Penggunaan energi terbarukan, baik dari angin, matahari, air, maupun biomassa dari tahun ke tahun terus bertambah. Pada 2010, peran energi terbarukan dalam konsumsi energi nasional, baik untuk listrik, pemanas, industri, maupun transportasi naik jadi 11 persen. Ditargetkan peranan energi terbarukan jadi 18 persen pada 2020.

Penggunaan energi terbarukan paling banyak untuk listrik dan pemanas, masing-masing 17 persen dari total listrik yang dihasilkan dan 10 persen dari seluruh energi untuk pemanas pada 2008. Peran energi terbarukan untuk industri dan transportasi tidak ada alias nol.

Meski penggunaan energi terbarukan untuk listrik masih rendah, pemerintah berani menargetkan peningkatan peran energi terbarukan untuk listrik hingga 35 persen dari penyediaan listrik nasional pada 2020.

”Target ini sangat tinggi, tetapi ini tidak datang dari surga. Butuh kebijakan yang mendukung,” kata Schlegelmilch.

Salah satu dukungan diwujudkan melalui investasi sekitar 26,6 miliar euro (sekitar Rp 324,5 triliun) untuk penelitian energi terbarukan. Dari dana itu, sekitar 73 persen untuk pengembangan dan peningkatan efisiensi dari panel surya atau sel fotovoltaik.

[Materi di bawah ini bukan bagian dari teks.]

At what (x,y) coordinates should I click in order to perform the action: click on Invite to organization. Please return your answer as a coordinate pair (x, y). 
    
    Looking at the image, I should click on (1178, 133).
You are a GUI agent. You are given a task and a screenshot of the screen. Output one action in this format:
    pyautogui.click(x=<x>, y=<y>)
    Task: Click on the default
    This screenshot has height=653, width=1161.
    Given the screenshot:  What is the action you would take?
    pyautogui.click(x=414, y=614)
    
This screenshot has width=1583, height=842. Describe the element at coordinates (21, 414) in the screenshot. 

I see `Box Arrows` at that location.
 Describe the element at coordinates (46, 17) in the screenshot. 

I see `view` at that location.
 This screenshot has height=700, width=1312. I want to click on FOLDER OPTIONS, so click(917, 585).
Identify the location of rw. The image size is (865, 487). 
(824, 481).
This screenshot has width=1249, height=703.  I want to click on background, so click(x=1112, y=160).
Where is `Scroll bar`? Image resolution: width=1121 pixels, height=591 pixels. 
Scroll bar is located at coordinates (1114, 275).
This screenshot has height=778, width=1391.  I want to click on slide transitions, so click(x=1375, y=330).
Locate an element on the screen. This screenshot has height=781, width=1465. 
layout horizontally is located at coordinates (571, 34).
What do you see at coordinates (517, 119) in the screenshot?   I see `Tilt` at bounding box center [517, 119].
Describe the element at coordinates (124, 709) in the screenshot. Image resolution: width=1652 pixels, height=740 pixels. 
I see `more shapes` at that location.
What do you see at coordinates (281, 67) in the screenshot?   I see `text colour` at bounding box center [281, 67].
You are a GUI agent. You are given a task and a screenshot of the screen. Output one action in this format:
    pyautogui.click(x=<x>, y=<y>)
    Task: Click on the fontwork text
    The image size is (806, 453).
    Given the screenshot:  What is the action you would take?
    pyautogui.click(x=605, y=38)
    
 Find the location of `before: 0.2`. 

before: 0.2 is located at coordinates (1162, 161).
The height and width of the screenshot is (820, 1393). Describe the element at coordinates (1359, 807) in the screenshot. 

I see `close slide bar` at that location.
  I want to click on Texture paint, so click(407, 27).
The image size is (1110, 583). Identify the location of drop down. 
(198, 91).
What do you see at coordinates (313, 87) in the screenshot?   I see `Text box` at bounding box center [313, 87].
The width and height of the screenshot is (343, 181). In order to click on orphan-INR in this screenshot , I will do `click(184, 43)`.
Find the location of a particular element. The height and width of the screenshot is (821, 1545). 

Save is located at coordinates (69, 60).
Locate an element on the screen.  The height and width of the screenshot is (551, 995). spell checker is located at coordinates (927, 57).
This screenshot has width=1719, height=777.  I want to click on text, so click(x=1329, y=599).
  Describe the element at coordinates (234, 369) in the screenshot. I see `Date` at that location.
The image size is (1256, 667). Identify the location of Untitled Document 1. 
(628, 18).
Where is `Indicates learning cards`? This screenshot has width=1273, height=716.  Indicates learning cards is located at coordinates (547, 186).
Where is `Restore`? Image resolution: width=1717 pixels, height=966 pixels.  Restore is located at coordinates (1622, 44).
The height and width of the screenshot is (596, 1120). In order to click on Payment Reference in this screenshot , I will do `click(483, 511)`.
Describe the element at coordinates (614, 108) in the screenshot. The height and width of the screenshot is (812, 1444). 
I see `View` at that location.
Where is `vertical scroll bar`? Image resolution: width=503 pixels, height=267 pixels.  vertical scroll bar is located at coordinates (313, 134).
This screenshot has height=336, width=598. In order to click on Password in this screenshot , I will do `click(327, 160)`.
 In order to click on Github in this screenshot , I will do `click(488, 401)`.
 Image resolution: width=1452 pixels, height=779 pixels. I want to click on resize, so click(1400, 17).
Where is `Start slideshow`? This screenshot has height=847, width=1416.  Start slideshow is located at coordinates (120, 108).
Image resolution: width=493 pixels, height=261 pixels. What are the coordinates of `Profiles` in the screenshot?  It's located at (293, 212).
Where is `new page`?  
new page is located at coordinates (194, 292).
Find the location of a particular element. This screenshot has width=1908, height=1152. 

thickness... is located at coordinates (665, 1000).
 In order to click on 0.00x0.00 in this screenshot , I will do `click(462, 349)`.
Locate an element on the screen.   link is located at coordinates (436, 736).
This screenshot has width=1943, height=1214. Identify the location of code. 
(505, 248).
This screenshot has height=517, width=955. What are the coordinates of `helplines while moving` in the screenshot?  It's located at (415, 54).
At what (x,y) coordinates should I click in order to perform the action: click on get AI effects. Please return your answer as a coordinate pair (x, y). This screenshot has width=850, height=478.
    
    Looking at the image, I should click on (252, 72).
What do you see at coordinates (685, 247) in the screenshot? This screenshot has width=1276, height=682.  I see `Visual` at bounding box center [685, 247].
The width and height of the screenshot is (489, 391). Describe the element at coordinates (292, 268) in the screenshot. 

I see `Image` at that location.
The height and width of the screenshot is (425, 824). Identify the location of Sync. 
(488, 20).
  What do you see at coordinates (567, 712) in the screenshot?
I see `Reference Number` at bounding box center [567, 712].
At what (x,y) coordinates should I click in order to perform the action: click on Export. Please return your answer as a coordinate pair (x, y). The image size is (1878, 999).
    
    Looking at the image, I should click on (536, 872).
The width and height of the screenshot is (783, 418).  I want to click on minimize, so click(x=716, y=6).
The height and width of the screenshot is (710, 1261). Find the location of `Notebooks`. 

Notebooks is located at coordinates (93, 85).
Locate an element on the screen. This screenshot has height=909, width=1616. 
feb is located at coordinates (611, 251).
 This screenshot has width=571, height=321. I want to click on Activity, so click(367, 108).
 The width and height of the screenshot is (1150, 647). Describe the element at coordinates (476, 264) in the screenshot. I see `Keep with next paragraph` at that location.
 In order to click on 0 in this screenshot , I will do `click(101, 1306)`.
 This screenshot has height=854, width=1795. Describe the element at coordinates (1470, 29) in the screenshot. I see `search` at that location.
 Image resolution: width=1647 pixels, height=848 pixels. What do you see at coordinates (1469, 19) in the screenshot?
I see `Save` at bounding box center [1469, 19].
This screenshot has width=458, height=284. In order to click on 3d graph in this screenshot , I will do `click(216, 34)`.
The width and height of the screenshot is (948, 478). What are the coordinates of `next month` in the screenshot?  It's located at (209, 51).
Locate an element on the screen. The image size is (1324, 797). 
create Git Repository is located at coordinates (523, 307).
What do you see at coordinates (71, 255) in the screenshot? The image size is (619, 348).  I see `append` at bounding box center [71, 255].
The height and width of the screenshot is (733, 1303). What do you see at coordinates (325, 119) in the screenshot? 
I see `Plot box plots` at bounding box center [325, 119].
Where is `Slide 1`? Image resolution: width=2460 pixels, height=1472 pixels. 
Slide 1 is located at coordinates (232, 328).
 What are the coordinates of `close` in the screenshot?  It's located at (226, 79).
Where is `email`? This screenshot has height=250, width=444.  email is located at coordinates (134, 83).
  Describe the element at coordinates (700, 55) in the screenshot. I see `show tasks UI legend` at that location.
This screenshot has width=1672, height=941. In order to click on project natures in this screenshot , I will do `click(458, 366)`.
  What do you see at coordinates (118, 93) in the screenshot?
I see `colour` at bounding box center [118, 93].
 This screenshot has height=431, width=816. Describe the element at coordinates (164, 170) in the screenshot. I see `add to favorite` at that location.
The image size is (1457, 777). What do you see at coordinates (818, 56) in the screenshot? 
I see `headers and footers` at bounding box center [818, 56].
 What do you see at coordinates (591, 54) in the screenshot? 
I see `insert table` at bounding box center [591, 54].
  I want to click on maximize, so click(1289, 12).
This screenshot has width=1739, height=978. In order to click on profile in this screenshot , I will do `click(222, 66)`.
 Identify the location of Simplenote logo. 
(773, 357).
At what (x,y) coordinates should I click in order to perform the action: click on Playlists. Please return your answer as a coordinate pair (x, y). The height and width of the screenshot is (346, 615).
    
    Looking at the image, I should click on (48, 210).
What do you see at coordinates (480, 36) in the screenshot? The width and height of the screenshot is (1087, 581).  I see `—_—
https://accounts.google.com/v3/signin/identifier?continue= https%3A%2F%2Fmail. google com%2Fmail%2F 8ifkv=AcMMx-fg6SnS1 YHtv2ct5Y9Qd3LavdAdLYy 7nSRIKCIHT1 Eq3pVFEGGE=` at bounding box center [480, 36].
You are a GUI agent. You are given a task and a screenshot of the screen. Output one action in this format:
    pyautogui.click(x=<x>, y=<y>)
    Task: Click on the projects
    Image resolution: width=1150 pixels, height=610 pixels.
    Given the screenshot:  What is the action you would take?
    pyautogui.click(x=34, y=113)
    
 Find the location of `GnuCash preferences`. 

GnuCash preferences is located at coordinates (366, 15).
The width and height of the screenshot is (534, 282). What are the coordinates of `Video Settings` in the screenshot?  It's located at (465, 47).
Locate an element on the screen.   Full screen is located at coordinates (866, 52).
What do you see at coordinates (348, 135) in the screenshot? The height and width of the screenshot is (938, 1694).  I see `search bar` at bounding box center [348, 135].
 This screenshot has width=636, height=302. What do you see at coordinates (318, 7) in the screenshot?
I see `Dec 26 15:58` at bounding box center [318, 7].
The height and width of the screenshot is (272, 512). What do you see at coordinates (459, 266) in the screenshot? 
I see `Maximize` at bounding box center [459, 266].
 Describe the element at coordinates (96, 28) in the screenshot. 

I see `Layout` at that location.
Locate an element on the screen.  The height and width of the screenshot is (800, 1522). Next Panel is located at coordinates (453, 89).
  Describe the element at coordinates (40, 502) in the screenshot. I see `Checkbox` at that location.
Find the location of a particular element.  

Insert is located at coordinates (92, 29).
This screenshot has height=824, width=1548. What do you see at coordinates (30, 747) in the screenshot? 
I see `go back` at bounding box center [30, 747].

Penelitian juga dilakukan untuk modernisasi pembangkit berbahan bakar fosil yang ada sehingga mampu bekerja lebih fleksibel, efisien, dan emisinya lebih rendah daripada pembangkit generasi sekarang. Pembangkit yang memenuhi kriteria itu adalah yang berbahan bakar gas. Investasinya hanya separuh dan lebih cepat pembangunannya daripada pembangkit listrik berbahan bakar batubara.
Sementara itu, Pemimpin Redaksi Jurnal Energi Terbarukan www.rejournal de Henner Weithoner mengatakan, keraguan itu wajar mengingat lompatan target penggunaan energi terbarukan untuk listrik ataupun pemenuhan kebutuhan energi nasional sangat tinggi dibandingkan dengan kondisi riil kini. Belum lagi, meski ramah lingkungan, penggunaan energi terbarukan juga mengundang kontroversi lainnya dari sisi lingkungan.

Sektor industri dan transportasi belum yakin bahwa di kedua sektor energi terbarukan mampu memenuhi kebutuhan dan menjamin pasokan. Harga energi terbarukan juga lebih mahal dibanding energi fosil.
Sementara itu, negara-negara industri lainnya memilih melihat dulu implementasi kebijakan energi Jerman ini. Meninggalkan nuklir, mendorong penggunaan energi terbarukan, sembari mengurangi emisi GRK secara bersamaan bukan sesuatu yang mudah, terutama bagi negara-negara industri. Karena itu, jika kebijakan ini berhasil dilaksanakan di Jerman, langkah serupa dipastikan akan diterapkan pula di negara industri lainnya.